Nuovo capitolo nella complessa vicenda industriale dell’ex Ilva. I commissari straordinari hanno annunciato l’intenzione di impugnare il decreto del tribunale di Milano che dispone la sospensione dell’attività dell’area a caldo dello stabilimento di Taranto a partire dal 24 agosto. La decisione sarebbe stata comunicata nel corso del tavolo di confronto convocato a Palazzo Chigi, secondo quanto riferito da fonti sindacali presenti alla riunione.
Il ricorso dovrebbe essere formalizzato entro lunedì, nel tentativo di ottenere una revisione della decisione giudiziaria che rischia di avere conseguenze rilevanti sull’operatività del più grande polo siderurgico europeo. La questione riguarda direttamente il futuro industriale dell’ex Ilva, oggi gestita dai commissari dopo la crisi della società Acciaierie d’Italia, e riporta al centro del dibattito il delicato equilibrio tra esigenze produttive, tutela dell’occupazione e vincoli ambientali.
Secondo quanto emerso durante il confronto con il governo, l’impatto economico e industriale della decisione del tribunale non è ancora quantificabile. Molto dipenderà infatti dalle indicazioni che arriveranno dal Ministero dell’Ambiente e della Sicurezza Energetica, chiamato a definire i passaggi necessari per l’eventuale integrazione dell’Autorizzazione Integrata Ambientale (AIA) dello stabilimento.
Il decreto del tribunale milanese ha riaperto uno dei nodi più complessi della lunga crisi dell’acciaieria di Taranto, dove la produzione siderurgica è da anni al centro di un confronto tra magistratura, istituzioni, imprese e organizzazioni dei lavoratori. La sospensione dell’area a caldo rappresenterebbe infatti un passaggio potenzialmente critico per la continuità produttiva del sito, oltre che per la tenuta occupazionale dell’intera filiera collegata allo stabilimento.

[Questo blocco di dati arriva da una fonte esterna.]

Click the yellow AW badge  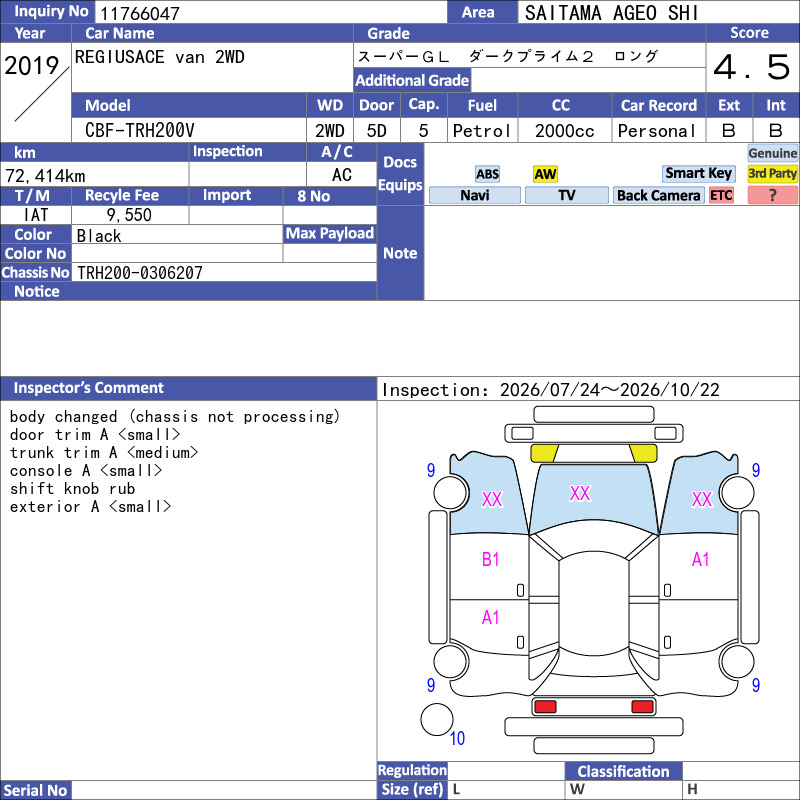coord(545,174)
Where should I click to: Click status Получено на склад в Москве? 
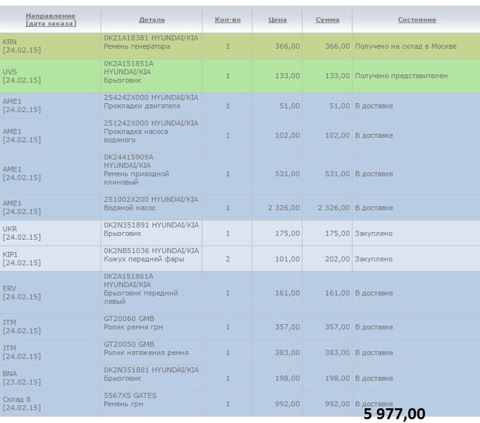click(405, 46)
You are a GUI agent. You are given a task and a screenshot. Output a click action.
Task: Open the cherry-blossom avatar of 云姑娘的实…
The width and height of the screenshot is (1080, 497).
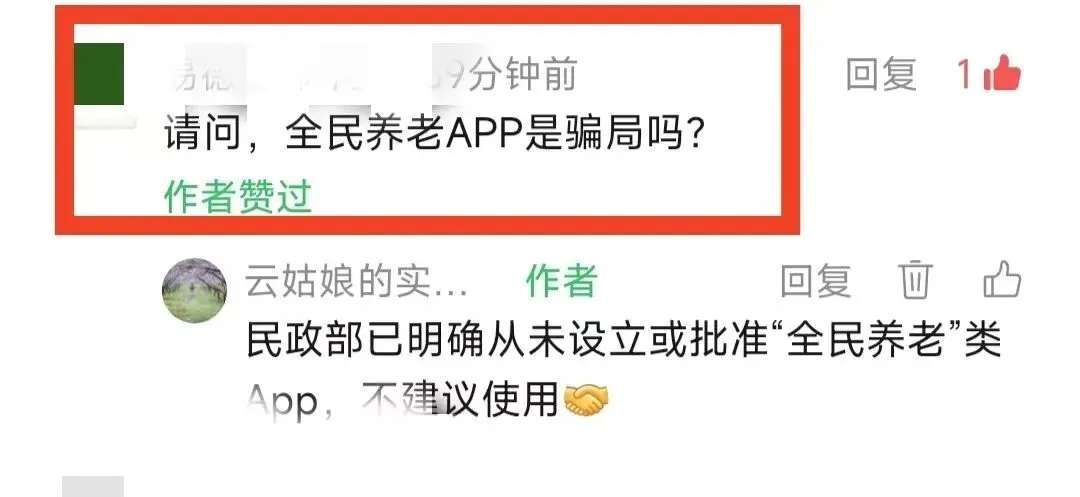[x=194, y=290]
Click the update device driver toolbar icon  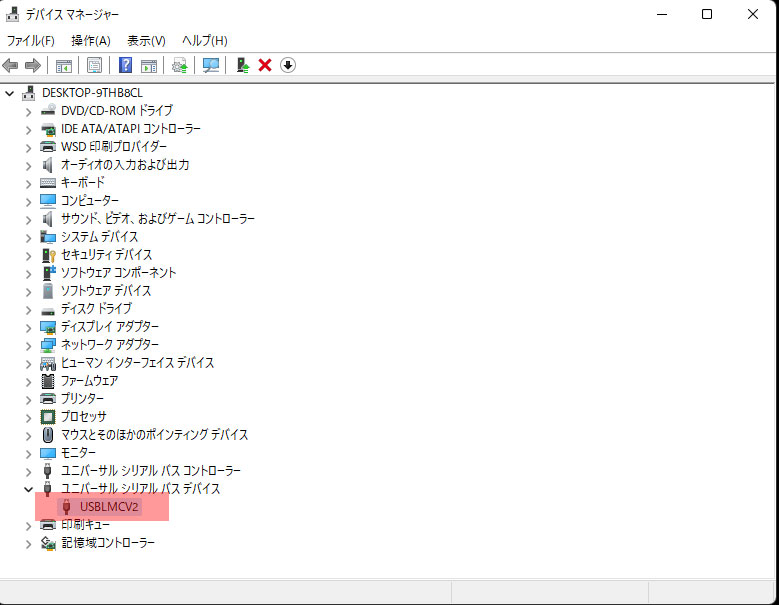179,65
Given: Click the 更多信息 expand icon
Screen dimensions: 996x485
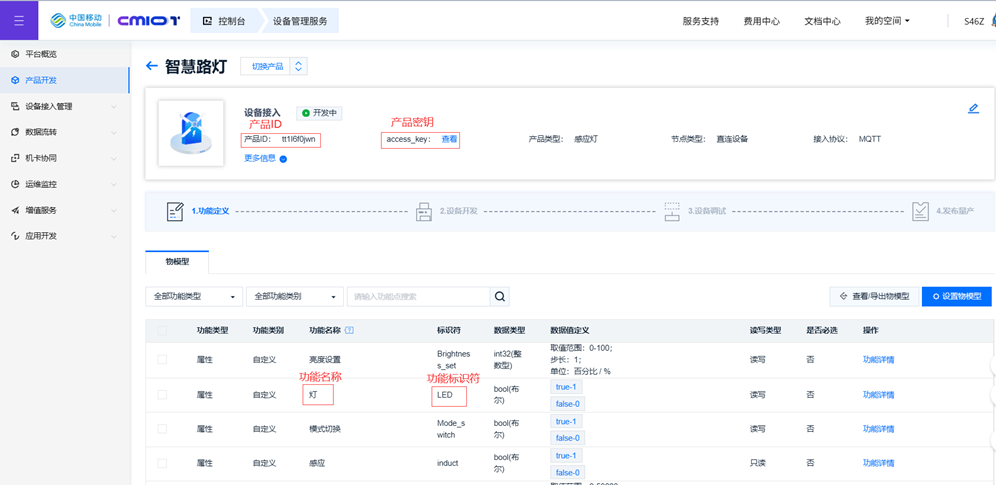Looking at the screenshot, I should click(x=283, y=159).
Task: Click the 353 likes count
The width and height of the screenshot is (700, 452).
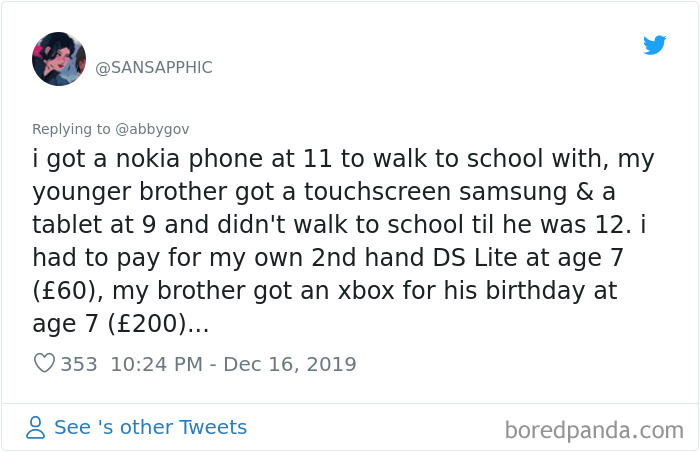Action: pyautogui.click(x=79, y=364)
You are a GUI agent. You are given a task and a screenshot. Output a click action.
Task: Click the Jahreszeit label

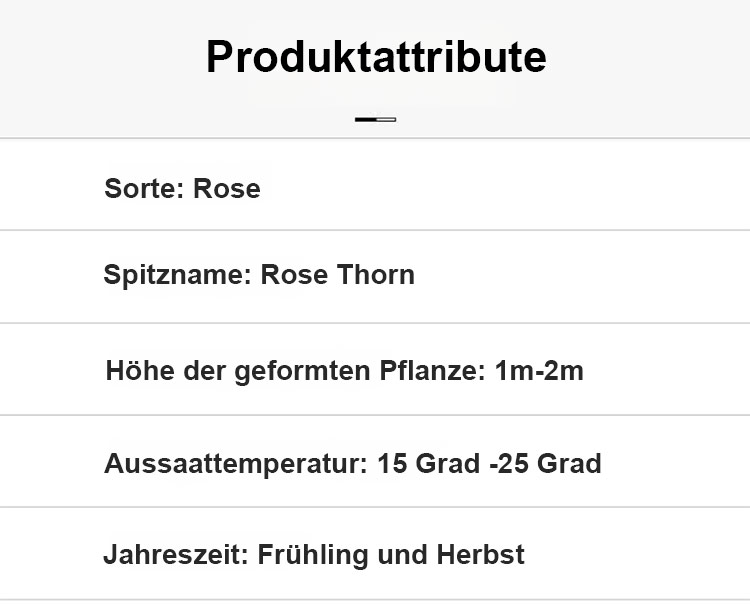[x=176, y=555]
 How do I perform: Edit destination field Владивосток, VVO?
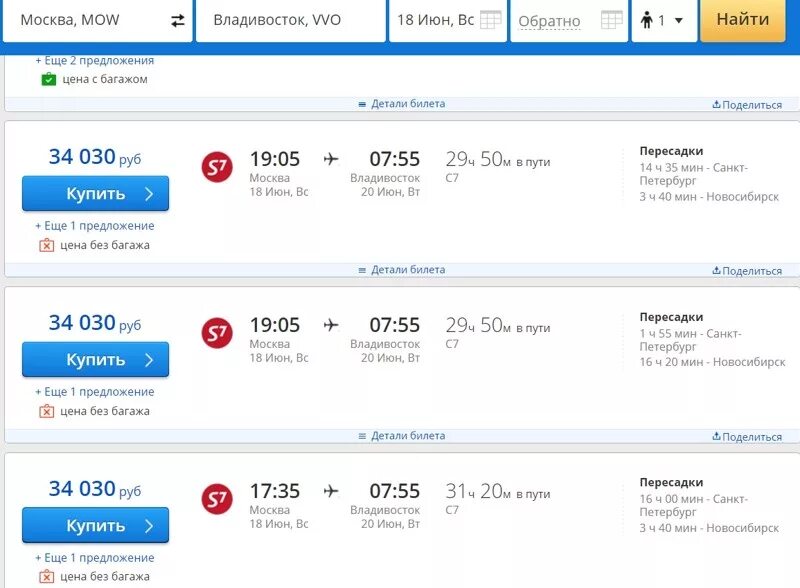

Il ricorso annunciato dai commissari si inserisce dunque in una fase particolarmente delicata, nella quale il governo sta cercando di mantenere aperto il dialogo con le parti sociali e con gli enti competenti per individuare una soluzione che garantisca al tempo stesso sostenibilità ambientale e prospettive industriali per uno degli asset più strategici della siderurgia italiana.